Background:
Often, we developers must check if a single variable is at least one of many options. For example,
if ( (data == 125) || (data == 500) || (data == 750) )
{
/* ... do stuff ...*/
}
The suggestion here (albeit written in C#), provides an elegant solution to use a switch
statement like so,
switch ( data )
{
case 125:
case 500:
case 750:
/* ... do stuff ...*/
break;
default:
/* ... do nothing ... */
break;
}
This works well for "or" conditionals, but is ugly for negated "or" conditionals like the following,
if ( !( (data == 125) || (data == 500) || (data == 750) ) )
{
/* ... do stuff ...*/
}
which could be written as
switch ( data )
{
case 125:
case 500:
case 750:
/* ... do nothing ... */
break;
default:
/* ... do stuff ...*/
break;
}
and seems a bit hackish.
Question:
Is there a more succinct way to check if a single variable is none of many options, like the negated "or" conditional above?
References:
I think the latter is fine.
You can formalize it better, though:
static bool in_sprawling_set(int data)
{
switch ( data )
{
case 125:
case 500:
case 750:
return true;
}
return false;
}
and then where you want to do the work:
if(!in_sprawling_set(data))
{
/* do the work, not in set */
}
This puts the "in set" logic in a function of its own, makes it mildly self-documenting, and the actual use-place much cleaner since the !

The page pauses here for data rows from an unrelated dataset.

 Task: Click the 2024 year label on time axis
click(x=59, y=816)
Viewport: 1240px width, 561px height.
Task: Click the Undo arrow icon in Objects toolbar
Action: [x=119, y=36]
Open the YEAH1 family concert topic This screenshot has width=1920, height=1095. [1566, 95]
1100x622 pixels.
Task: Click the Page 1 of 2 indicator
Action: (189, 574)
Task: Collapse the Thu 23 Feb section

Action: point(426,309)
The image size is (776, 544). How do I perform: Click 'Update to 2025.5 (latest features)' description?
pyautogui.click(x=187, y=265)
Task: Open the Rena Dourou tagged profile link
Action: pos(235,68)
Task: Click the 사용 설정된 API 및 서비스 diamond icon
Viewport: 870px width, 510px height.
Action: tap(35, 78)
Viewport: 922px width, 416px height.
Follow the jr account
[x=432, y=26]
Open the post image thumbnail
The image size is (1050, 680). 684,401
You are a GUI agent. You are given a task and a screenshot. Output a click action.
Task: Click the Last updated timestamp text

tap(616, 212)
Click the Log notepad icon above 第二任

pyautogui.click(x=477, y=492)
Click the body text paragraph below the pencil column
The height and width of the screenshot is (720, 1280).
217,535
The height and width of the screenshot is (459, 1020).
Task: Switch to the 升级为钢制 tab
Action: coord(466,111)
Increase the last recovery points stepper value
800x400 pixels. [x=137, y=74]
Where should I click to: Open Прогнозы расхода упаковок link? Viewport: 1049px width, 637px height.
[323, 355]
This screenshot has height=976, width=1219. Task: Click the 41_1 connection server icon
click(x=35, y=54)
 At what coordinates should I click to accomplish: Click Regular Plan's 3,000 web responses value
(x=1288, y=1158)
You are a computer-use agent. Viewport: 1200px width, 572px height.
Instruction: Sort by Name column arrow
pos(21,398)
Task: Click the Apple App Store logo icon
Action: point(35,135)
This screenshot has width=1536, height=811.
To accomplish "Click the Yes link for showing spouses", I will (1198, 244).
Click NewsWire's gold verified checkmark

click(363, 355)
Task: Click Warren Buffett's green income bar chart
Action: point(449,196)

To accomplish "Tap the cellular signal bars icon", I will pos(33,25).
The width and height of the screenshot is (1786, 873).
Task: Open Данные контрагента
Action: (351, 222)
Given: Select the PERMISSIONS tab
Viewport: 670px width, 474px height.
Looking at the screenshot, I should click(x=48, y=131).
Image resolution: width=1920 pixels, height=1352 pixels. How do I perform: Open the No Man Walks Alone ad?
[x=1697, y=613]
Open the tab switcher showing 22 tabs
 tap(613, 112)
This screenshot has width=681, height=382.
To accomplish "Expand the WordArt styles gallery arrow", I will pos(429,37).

becomes more prominent and the final if
is very readable ("if not in sprawling set").
Note: if the number of values is really large, I'd probably go for using a pre-sorted array and a binary search, rather than a huge switch
. I realize a sufficiently clever compiler can do that transform by itself, but the readability of a huge switch
would be rather low (especially if you like to put only one case
per line). There's bsearch()
for the searching:
static int cmp_int(const void *ap, const void *bp)
{
const int a = *(const int *) ap, b = *(const int *) bp;
return a < b ? -1 : a > b;
}
static bool in_sprawling_set(int data)
{
static const int values[] = { 125, 500, 750 };
return bsearch(&data, values, sizeof values / sizeof *values, sizeof *values, cmp_int) != 0;
}
There's quite a lot of boilerplate going on, but you can see how the part that lists the actual values (the only thing that'll grow as more values are added) is more compact.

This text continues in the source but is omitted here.